Stored items
- Opening Delimiter -

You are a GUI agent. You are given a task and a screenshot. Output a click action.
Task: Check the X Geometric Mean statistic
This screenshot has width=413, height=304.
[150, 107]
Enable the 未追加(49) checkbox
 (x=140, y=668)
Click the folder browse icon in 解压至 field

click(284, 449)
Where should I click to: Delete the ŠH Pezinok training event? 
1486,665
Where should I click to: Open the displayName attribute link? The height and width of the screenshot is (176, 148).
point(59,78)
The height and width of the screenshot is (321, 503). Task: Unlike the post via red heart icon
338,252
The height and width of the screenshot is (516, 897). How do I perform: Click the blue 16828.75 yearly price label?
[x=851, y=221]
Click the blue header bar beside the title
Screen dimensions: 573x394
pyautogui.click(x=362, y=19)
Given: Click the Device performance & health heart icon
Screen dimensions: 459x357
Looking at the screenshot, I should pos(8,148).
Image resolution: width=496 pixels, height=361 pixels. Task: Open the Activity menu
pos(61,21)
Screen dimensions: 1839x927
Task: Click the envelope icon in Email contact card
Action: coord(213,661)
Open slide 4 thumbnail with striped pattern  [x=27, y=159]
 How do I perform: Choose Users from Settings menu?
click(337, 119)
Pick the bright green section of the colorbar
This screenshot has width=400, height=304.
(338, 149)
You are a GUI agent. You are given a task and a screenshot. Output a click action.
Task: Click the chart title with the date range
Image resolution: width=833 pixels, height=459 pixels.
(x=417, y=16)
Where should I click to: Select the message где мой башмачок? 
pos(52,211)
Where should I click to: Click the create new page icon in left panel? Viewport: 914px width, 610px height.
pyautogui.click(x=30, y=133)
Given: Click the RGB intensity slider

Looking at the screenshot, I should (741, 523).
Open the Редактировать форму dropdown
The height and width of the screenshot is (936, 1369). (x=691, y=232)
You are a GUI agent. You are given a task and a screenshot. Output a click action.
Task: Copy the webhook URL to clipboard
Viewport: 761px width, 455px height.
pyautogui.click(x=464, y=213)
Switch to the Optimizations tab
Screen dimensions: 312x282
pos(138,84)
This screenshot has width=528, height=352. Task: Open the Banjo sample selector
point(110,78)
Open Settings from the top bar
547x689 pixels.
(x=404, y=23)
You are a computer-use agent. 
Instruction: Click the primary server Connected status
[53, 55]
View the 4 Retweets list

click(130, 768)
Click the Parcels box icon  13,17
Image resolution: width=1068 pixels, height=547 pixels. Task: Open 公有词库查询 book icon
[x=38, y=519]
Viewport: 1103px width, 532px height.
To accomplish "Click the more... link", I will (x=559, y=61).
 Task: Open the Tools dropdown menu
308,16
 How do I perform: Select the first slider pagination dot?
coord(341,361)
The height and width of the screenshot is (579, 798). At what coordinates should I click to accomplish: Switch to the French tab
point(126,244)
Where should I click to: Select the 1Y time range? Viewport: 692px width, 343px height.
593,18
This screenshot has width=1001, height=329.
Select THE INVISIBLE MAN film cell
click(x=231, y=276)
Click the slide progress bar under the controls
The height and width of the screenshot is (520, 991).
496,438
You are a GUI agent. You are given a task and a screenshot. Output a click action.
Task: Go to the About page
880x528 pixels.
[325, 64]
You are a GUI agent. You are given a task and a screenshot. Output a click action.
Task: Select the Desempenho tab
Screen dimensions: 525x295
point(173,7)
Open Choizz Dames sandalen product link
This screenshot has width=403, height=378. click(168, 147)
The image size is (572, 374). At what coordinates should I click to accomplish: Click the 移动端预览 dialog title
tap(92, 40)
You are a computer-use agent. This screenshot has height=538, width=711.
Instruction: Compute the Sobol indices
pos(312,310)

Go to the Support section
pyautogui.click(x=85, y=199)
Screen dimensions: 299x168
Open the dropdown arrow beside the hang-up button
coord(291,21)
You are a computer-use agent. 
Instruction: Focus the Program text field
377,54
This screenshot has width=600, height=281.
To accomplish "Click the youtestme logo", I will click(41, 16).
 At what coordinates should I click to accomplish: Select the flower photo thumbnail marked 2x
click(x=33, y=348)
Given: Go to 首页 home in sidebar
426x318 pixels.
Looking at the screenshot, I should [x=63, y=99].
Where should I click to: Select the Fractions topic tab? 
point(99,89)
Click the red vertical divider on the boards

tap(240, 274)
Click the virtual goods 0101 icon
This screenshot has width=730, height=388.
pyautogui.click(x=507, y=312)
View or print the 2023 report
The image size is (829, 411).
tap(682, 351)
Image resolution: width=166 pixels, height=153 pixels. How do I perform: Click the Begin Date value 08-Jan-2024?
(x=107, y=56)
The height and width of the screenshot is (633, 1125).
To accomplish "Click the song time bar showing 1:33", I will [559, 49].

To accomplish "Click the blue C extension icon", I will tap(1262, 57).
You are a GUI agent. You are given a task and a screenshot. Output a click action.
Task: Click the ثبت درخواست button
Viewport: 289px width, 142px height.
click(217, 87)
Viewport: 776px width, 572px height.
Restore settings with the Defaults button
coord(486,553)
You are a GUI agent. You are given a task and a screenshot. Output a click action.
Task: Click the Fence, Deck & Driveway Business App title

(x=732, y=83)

- Closing Delimiter -

DESCRIPTION OF THE TASK: Among the entries above, copy exactly only the lines starting with the one containing "This screenshot has width=600, height=281." and going through the one containing "Given: Go to 首页 home in sidebar", both ends included.

TASK RESULT:
This screenshot has width=600, height=281.
To accomplish "Click the youtestme logo", I will click(41, 16).
 At what coordinates should I click to accomplish: Select the flower photo thumbnail marked 2x
click(x=33, y=348)
Given: Go to 首页 home in sidebar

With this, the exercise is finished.